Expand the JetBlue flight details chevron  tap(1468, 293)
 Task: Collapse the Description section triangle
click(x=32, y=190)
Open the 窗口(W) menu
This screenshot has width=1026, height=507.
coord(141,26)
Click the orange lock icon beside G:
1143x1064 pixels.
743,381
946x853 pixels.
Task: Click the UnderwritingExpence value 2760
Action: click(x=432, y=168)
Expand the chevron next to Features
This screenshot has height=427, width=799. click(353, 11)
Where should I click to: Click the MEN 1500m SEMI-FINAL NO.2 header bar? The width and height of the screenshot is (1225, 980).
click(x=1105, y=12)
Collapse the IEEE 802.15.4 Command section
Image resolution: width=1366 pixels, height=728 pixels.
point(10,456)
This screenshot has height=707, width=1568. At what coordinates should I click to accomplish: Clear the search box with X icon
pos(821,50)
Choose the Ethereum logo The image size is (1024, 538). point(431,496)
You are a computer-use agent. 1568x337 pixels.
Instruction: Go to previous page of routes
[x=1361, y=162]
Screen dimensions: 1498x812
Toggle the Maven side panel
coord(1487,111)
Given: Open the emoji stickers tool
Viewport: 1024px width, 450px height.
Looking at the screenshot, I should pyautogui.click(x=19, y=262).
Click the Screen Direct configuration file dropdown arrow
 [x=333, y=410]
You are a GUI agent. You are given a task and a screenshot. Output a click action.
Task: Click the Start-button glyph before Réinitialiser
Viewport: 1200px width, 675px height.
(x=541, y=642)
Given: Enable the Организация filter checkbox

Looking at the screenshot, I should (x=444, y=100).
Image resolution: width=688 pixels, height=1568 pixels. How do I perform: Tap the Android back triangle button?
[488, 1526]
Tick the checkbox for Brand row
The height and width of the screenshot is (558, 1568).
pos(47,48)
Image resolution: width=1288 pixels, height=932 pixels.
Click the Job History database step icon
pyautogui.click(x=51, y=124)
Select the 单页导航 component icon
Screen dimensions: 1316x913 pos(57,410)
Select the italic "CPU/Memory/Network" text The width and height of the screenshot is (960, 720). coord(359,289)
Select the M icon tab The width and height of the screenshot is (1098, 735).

☆ ☆ ☆

EXERCISE PROMPT - Transcribe all the material, keeping each word as it is.

ANSWER AREA -
Expand the JetBlue flight details chevron  tap(1468, 293)
 Task: Collapse the Description section triangle
click(x=32, y=190)
Open the 窗口(W) menu
This screenshot has width=1026, height=507.
coord(141,26)
Click the orange lock icon beside G:
1143x1064 pixels.
743,381
946x853 pixels.
Task: Click the UnderwritingExpence value 2760
Action: click(x=432, y=168)
Expand the chevron next to Features
This screenshot has height=427, width=799. click(353, 11)
Where should I click to: Click the MEN 1500m SEMI-FINAL NO.2 header bar? The width and height of the screenshot is (1225, 980).
click(x=1105, y=12)
Collapse the IEEE 802.15.4 Command section
Image resolution: width=1366 pixels, height=728 pixels.
point(10,456)
This screenshot has height=707, width=1568. At what coordinates should I click to accomplish: Clear the search box with X icon
pos(821,50)
Choose the Ethereum logo The image size is (1024, 538). point(431,496)
You are a computer-use agent. 1568x337 pixels.
Instruction: Go to previous page of routes
[x=1361, y=162]
Screen dimensions: 1498x812
Toggle the Maven side panel
coord(1487,111)
Given: Open the emoji stickers tool
Viewport: 1024px width, 450px height.
Looking at the screenshot, I should pyautogui.click(x=19, y=262).
Click the Screen Direct configuration file dropdown arrow
 [x=333, y=410]
You are a GUI agent. You are given a task and a screenshot. Output a click action.
Task: Click the Start-button glyph before Réinitialiser
Viewport: 1200px width, 675px height.
(x=541, y=642)
Given: Enable the Организация filter checkbox

Looking at the screenshot, I should (x=444, y=100).
Image resolution: width=688 pixels, height=1568 pixels. How do I perform: Tap the Android back triangle button?
[488, 1526]
Tick the checkbox for Brand row
The height and width of the screenshot is (558, 1568).
pos(47,48)
Image resolution: width=1288 pixels, height=932 pixels.
Click the Job History database step icon
pyautogui.click(x=51, y=124)
Select the 单页导航 component icon
Screen dimensions: 1316x913 pos(57,410)
Select the italic "CPU/Memory/Network" text The width and height of the screenshot is (960, 720). coord(359,289)
Select the M icon tab The width and height of the screenshot is (1098, 735).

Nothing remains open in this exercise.